17. The method of claim 1, wherein, BRI3 or other gene detection measuring is effected by one or more of RNA sequencing, RNA-sequencing at single cell resolution, DNA array, flow cytometry, histochemistry, protein detection (optionally by use of bead-based or solid phase protein detection methods, further optionally wherein protein detection is effected by the use of one or more of an immunosorbent assay, gel electrophoresis, SDS-PAGE (polyacrylamide gel electrophoresis), Liquid chromatography-mass spectrometry (LC-MS), HPLC, ELISA, immunoelectrophoresis, immunostaining, Western blot, protein colorimetric assay, flow cytometry, electron microscopy, an enzyme assay, immune fluorescence, spectrophotometry, and the like) or imaging, optionally wherein the sample comprises PBMCs, monocytes, dendritic cells, and/or central nervous system (CNS) cells, optionally wherein the monocytes are circulating monocytes, further optionally wherein the monocytes are CD16+ monocytes, CD14+ monocytes, and/or meningeal monocytes, and yet further optionally wherein the CNS cells comprise microglia.

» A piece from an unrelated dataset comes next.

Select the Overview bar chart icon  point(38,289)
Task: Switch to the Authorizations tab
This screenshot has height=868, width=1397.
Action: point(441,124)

18. A method according to claim 1, which further includes the administration of another anti-inflammatory agent such as a steroid, corticosteroid, an NSAID such as buprofen, Naproxen, diclofenac, celecoxib, mefenamic acid, etoricoxib, indomethacin or high dose aspirin, a biologic such as IL-6 or TNF antagonist antibody, Embrel, Humira, Actarit, Adelmidrol, Allicin, Amixetrine, Amlexanox, Azerizin, Baricitinib, BMS-345541, BMS-470539, Bufexamac, Cannabichromene, Cannabidiol, Cepharanthine, Cyclopentenone prostaglandin, Dagrocorat, Dapansutrile, Diacerein, EF-24, Enterococcus durans, Epiestriol, Fluasterone, Fosdagrocorat, Hinokinin, Ibuproxam, Icatibant, Ligstroside, Lisofylline, Mapracorat, Meconopsis horridula, Mesalazine, Minocycline, Modafinil, Mofezolac, Nangibotide, NR58-3.14.3, Oleocanthal, Oleopicrin, Oleuropein, Omega-3 fatty acid, Pregnenolone, Prostaglandin inhibitor, Pseudopterosin E, Safotibant, Selective glucocorticoid receptor modulator, Semapimod, Shea butter, a Statin, Tetramethylpyrazine, Toreforant, Trofinetide, Upadacitinib, Vinyldithiin, or VUF-600 or any combination thereof.